STATED TASK: Can you reproduce, word for word, the lines of the material starting with the line containing "Open the GPIO Settings tab" and going on through the final line of the material?

---

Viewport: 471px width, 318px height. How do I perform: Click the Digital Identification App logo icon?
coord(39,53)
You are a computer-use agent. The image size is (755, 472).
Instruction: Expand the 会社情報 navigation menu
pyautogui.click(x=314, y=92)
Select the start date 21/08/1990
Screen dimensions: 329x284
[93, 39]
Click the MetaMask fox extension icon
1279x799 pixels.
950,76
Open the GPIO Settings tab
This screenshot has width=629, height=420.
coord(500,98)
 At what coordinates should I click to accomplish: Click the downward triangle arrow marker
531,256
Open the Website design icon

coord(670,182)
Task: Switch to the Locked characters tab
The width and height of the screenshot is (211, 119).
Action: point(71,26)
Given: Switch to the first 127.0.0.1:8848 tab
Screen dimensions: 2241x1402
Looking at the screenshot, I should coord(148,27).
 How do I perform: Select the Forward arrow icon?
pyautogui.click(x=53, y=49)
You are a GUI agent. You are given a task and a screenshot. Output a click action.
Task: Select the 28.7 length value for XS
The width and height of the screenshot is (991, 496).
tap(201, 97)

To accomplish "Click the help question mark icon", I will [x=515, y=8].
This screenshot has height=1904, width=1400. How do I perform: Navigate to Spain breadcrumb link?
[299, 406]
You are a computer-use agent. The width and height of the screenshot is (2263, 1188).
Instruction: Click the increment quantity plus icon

---

EXERCISE OUTPUT:
Open the GPIO Settings tab
This screenshot has width=629, height=420.
coord(500,98)
 At what coordinates should I click to accomplish: Click the downward triangle arrow marker
531,256
Open the Website design icon

coord(670,182)
Task: Switch to the Locked characters tab
The width and height of the screenshot is (211, 119).
Action: point(71,26)
Given: Switch to the first 127.0.0.1:8848 tab
Screen dimensions: 2241x1402
Looking at the screenshot, I should coord(148,27).
 How do I perform: Select the Forward arrow icon?
pyautogui.click(x=53, y=49)
You are a GUI agent. You are given a task and a screenshot. Output a click action.
Task: Select the 28.7 length value for XS
The width and height of the screenshot is (991, 496).
tap(201, 97)

To accomplish "Click the help question mark icon", I will [x=515, y=8].
This screenshot has height=1904, width=1400. How do I perform: Navigate to Spain breadcrumb link?
[299, 406]
You are a computer-use agent. The width and height of the screenshot is (2263, 1188).
Instruction: Click the increment quantity plus icon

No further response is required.